## Work task
Omit the pictures and reproduce the rest of the listing exactly.

## Exercise data

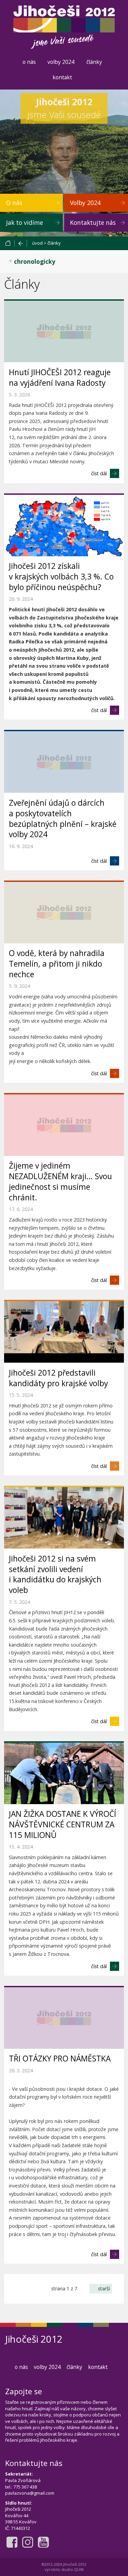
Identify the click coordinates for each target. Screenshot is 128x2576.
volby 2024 (60, 62)
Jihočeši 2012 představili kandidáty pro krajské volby (58, 1378)
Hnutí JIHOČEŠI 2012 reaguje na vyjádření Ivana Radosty (60, 377)
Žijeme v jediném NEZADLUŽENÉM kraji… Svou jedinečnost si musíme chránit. (60, 1181)
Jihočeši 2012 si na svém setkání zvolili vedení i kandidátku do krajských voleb (55, 1574)
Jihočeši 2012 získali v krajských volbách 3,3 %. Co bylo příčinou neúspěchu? (61, 576)
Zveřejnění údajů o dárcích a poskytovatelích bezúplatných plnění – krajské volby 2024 (62, 819)
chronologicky (34, 261)
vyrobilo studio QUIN (64, 2569)
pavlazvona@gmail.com (29, 2493)
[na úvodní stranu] (9, 243)
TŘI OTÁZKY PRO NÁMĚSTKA (60, 2058)
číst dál (99, 473)
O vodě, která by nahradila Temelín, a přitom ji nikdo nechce (56, 964)
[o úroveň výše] (21, 243)
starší (104, 2288)
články (94, 62)
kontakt (62, 77)
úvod (37, 243)
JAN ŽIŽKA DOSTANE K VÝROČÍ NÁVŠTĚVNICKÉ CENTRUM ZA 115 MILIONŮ (62, 1824)
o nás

## Reply
Identify the click coordinates for each target. Screenshot is 128x2576.
volby 2024 (60, 62)
Jihočeši 2012 představili kandidáty pro krajské volby (58, 1378)
Hnutí JIHOČEŠI 2012 reaguje na vyjádření Ivana Radosty (60, 377)
Žijeme v jediném NEZADLUŽENÉM kraji… Svou jedinečnost si musíme chránit. (60, 1181)
Jihočeši 2012 si na svém setkání zvolili vedení i kandidátku do krajských voleb (55, 1574)
Jihočeši 2012 získali v krajských volbách 3,3 %. Co bylo příčinou neúspěchu? (61, 576)
Zveřejnění údajů o dárcích a poskytovatelích bezúplatných plnění – krajské volby 2024 (62, 819)
chronologicky (34, 261)
vyrobilo studio QUIN (64, 2569)
pavlazvona@gmail.com (29, 2493)
[na úvodní stranu] (9, 243)
TŘI OTÁZKY PRO NÁMĚSTKA (60, 2058)
číst dál (99, 473)
O vodě, která by nahradila Temelín, a přitom ji nikdo nechce (56, 964)
[o úroveň výše] (21, 243)
starší (104, 2288)
články (94, 62)
kontakt (62, 77)
úvod (37, 243)
JAN ŽIŽKA DOSTANE K VÝROČÍ NÁVŠTĚVNICKÉ CENTRUM ZA 115 MILIONŮ (62, 1824)
o nás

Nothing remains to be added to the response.